Perempuan memang suka dengan perkataan laki-laki yang manis apalagi kalau dituai pujian, duh merasa paling bahagia seantareo jagad raya, apalagi ketika dalam keadaan sange dan laki-laki melancarkan janji serta kata-kata peningkat gairah seksual.
Laki-laki yang hanya memikirkan kenikmatan orgasme sendiri, merayu kalau pakai kondom tidak enak lebih enak secara langsung tanpa ada penghalang. Demikian itu dianggap lumrah dan obrolan seks dan mengkaitkannya dengan penjelasan yang logis
Membicarakan seks memang butuh partner yang tepat. Untuk sharing mengenai kesehatan seks dan perilaku seks memang butuh teman yang memiliki pemikiran terbuka dan tidak menganggap tabu sedikit pun.

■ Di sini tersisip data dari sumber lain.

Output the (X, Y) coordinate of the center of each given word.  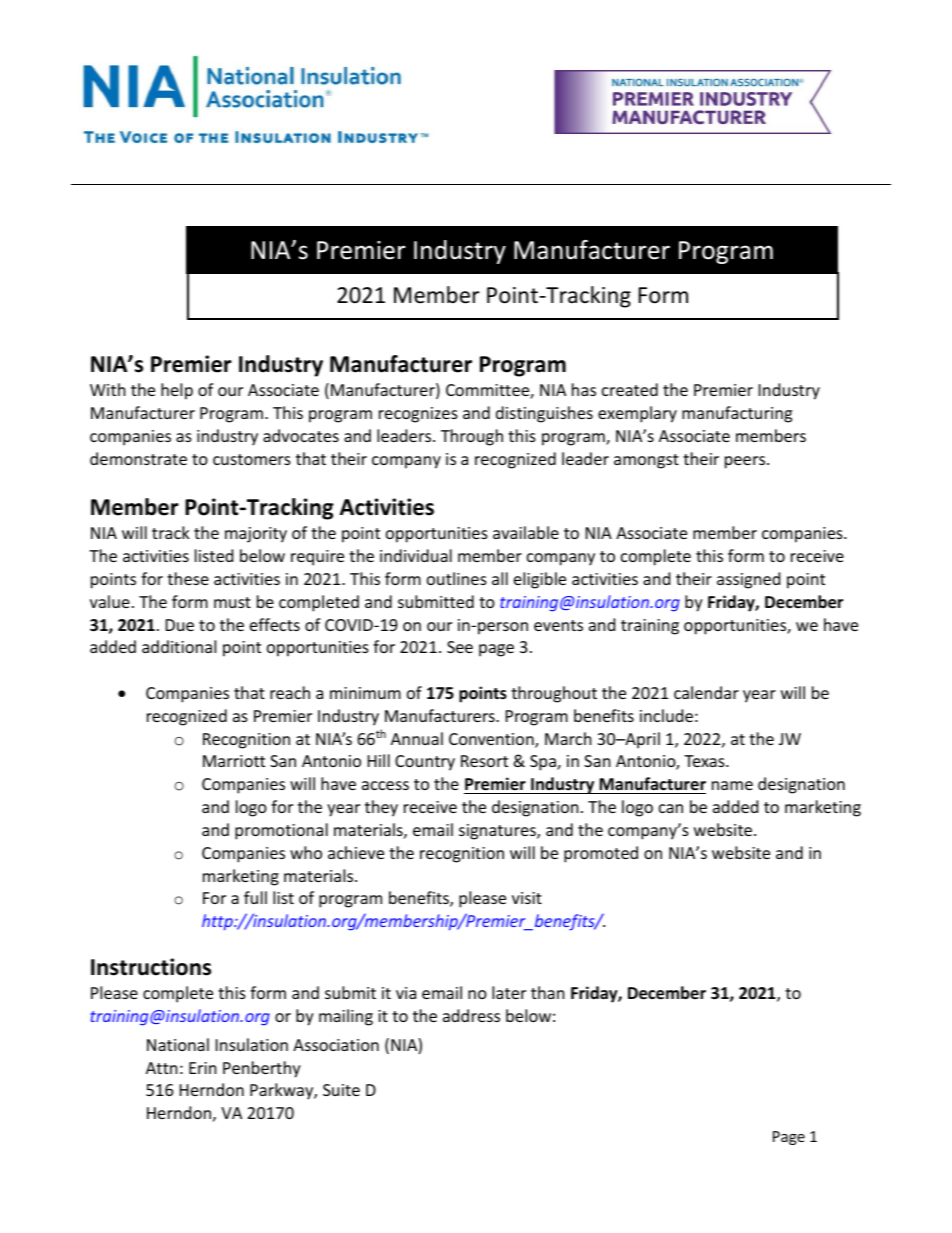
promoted (601, 854)
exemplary (637, 414)
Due (180, 625)
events (558, 625)
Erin (203, 1068)
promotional (281, 831)
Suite (341, 1090)
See (460, 647)
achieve (356, 852)
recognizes (418, 415)
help (177, 391)
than (548, 992)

Padahal sudah sewajarnya perbincangan seks dipahami dan dibutuhkan untuk bekal kehidupan seks dan pendidikan seks untuk anak di masa depan.
Pentingnya Pendidikan Seks pada Anak Sesuai dengan Usianya
Beriringan dengan saya membaca buku ini, juga banyak kasus yang ditemukan terkiat kekerasan seksual pada anak. Sungguh miris, dan data tersebut naik selama pandemi berlangsung, bahkan saya juga pernah menemui korban kekerasan seksual secara langsung disekitar saya.
Usia anak juga menentukan pengenalan edukasi seks. Mulai dari pengenalan bagian tubuh, dan bagian tubuh mana saja yang tidak boleh disentuh orang lain. Kemudian pengenalan istilah yang benar, jangan menyebutkan vagina adalah kacang, dan penis adalah pisang.
Sebut saja dengan lugas vagina milik perempuan dan penis milik laki-laki. Apalagi anak muda, masa dimana penasaran2nya. Kalau rasa ingin tahu lebih tinggi tapi kurang akan ilmu seks itu.